Secession talks not what they seem

Letter to the Editor

As an out-of-state student who hails from Texas, I knew almost immediately what Jonathan Reed’s article was about when I saw the word “secession” in the headline.

Naturally intrigued by something about my home state, I read the article from beginning to end and I can say that even for an opinion article the misrepresentation and manipulation of facts is just too much. To make allegations of unpatriotic acts and extremist political behavior requires solid, impenetrable evidence that stands under the closet of scrutiny. The evidence provided in this article however passes no such test and only serves to skew the readership’s perception of a situation based on the whim of a highly biased writer. Don’t fall into the trap of over stimulated hysteria by mass media.

Unlike what is proposed in Reed’s article, Texas is a state fully committed to patriotism. Those “Americans” who Reed so vividly described as holding to the American Dream and serving in the military happen to exist in Texas, too. In fact, Texas happens to have more of those “Americans” based on population within its borders than any other state in the union, except California. These hardworking people contribute over $1 trillion towards the U.S. economy, second only to California once again. Texas is home to 23 military bases deemed as “major and integral.” It also sends just under 200,000 brave men and women to all branches of the U.S. military, the second highest total of any state. Who in their right minds would dare deem these residents as unpatriotic? Maybe the people crying “lack of patriotism” should take a closer look in the mirror before they so readily denounce a vital part of the United States of America.

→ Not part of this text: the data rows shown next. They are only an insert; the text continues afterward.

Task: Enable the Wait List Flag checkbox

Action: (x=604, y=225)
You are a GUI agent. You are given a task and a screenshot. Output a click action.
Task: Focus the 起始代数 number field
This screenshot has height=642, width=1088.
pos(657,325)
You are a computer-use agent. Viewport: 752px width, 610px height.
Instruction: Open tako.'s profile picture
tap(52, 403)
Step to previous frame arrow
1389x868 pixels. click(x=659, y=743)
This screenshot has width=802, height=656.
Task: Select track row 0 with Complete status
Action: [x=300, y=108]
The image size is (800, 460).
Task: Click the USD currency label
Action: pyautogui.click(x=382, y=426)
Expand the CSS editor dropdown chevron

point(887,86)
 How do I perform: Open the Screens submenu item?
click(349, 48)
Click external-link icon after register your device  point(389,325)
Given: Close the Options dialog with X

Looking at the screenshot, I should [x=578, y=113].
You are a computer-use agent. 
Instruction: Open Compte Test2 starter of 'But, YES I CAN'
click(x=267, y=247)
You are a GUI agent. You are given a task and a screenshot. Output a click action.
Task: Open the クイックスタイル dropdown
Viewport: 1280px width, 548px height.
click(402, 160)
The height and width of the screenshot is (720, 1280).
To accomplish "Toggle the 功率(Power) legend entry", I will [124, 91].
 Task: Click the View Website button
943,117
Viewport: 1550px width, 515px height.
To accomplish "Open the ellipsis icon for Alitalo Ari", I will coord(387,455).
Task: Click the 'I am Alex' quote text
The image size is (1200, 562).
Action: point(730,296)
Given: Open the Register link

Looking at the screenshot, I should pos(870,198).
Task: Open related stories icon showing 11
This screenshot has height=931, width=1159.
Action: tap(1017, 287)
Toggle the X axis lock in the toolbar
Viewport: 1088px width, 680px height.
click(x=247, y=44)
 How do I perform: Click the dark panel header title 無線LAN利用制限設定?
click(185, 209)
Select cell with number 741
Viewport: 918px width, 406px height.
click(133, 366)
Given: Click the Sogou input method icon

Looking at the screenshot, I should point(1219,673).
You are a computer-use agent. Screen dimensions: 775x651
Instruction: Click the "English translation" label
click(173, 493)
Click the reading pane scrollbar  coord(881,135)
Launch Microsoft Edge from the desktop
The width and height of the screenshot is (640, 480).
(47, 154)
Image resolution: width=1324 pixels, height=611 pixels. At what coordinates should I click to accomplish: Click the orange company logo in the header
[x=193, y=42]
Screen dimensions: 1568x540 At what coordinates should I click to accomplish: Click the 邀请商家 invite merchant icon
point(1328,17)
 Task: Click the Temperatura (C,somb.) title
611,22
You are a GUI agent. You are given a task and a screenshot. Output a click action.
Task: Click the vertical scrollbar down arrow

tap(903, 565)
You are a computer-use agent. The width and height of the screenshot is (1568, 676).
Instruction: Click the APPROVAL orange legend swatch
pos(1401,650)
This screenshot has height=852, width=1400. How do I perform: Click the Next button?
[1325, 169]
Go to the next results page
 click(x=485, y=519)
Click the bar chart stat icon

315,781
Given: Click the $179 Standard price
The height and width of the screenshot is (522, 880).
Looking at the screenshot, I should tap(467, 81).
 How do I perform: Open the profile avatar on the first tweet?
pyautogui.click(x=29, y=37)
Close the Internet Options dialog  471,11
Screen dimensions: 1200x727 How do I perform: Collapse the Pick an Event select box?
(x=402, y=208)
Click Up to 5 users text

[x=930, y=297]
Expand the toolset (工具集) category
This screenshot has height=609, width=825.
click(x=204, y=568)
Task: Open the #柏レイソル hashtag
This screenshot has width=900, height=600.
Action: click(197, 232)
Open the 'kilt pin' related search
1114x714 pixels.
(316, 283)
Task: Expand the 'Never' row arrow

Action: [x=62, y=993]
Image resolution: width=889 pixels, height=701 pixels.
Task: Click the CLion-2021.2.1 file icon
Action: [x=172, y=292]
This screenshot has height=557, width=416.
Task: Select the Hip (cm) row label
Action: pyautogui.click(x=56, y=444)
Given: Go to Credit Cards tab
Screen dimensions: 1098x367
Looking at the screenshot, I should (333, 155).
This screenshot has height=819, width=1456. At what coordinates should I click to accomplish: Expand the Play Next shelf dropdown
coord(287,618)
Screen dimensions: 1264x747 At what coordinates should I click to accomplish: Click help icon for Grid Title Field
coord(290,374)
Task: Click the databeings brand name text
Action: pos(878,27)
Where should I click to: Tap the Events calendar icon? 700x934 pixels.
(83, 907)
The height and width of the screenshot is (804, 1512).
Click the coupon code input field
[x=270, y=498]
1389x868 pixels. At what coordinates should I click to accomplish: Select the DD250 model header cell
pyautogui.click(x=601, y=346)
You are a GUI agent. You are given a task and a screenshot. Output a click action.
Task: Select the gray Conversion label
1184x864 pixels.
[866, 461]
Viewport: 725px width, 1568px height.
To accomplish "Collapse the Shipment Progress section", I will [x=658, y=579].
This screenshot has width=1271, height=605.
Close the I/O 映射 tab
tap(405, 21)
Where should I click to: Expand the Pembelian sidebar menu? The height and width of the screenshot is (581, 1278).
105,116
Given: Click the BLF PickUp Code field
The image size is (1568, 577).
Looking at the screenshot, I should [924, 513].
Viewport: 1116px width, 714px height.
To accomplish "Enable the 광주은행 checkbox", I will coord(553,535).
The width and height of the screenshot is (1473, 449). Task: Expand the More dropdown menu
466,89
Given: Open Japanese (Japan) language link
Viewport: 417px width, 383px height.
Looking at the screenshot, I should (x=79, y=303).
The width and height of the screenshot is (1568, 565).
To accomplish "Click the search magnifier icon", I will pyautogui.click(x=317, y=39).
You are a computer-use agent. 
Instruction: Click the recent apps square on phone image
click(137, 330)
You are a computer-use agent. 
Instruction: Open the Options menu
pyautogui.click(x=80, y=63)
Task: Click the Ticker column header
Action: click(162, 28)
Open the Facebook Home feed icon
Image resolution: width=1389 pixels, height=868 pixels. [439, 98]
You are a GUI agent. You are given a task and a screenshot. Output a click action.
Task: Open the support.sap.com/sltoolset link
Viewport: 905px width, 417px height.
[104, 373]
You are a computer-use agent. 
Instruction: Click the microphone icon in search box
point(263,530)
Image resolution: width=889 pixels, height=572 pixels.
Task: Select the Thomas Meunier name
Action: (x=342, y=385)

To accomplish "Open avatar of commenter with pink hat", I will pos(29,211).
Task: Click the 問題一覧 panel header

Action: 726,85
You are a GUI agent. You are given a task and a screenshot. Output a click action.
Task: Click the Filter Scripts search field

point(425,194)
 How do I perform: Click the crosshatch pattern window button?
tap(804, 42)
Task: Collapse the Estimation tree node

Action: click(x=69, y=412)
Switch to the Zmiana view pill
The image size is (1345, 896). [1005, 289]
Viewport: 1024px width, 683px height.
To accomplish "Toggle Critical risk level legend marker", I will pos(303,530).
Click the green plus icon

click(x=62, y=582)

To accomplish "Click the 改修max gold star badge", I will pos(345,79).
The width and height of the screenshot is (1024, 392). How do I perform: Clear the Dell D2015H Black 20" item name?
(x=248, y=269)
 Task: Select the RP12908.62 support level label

As for the gubernatorial race, Rick Perry and Debra Medina know their politics well and employ what many an elected official would use in any campaign, a gimmick. They’ll use anything and everything they can to stir up controversy to create exposure for their camps. It’s called getting the vote. When looked at closely, the quotes from the candidates the original article relies so heavily on actually do nothing to back secession. Both Perry and Medina know secession would be horrible and have admitted so themselves. Perry even wrote “I stated that we have a great union. And Texas is part of a great union. I see no reason for that to change.” Another reason to not secede is that under the contract Texas signed at the end of the Civil War, the state would technically be split up into five different countries if it chose to secede. To compound that issue, federal funding would completely disappear, the new countries would not have a military to defend themselves with, and, most importantly, the people of Texas do not wish to secede. These “supporters” of secession at the campaign rallies barely number a couple hundred, hardly a major source of political influence. How can a state move forward without the support of the majority position? Correct me if I’m wrong, but aren’t these people of Texas upholding democracy, not abandoning it?

Don’t be misled, readers: Texas is here in the union to stay. I hope that isn’t too much of an “extremist” position to take.

Isaac Fain is a freshman majoring in economics and English.